Pull out each line of the data that contains the word "Sort", and copy every such line in full.

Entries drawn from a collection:
>>>

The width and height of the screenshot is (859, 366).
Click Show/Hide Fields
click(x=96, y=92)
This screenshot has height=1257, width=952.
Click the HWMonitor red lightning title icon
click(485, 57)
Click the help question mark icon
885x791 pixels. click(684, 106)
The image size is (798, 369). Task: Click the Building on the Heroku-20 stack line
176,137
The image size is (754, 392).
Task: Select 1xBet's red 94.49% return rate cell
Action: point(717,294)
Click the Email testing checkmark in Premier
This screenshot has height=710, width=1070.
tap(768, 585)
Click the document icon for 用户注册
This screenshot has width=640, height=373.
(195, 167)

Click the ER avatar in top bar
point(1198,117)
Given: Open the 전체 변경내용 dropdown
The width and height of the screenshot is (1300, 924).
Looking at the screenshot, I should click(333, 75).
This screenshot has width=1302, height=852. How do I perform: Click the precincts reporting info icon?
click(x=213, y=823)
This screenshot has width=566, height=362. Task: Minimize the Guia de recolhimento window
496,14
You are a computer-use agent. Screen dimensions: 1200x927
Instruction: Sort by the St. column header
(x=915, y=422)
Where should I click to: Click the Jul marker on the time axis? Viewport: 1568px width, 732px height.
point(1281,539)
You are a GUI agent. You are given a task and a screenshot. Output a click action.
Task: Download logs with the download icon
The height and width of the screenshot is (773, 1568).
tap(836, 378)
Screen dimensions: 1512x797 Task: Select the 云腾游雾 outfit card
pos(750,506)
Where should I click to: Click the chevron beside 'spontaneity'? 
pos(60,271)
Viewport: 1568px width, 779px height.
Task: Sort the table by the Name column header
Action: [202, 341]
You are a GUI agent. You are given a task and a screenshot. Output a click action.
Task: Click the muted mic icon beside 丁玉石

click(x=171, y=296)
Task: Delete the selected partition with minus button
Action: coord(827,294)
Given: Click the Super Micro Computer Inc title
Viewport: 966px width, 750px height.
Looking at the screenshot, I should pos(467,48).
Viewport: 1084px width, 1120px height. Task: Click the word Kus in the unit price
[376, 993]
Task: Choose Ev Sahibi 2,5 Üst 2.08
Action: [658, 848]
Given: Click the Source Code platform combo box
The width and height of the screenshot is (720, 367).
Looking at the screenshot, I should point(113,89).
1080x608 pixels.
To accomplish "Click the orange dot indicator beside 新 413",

<<<

In response —
Instruction: Sort by the St. column header
Task: Sort the table by the Name column header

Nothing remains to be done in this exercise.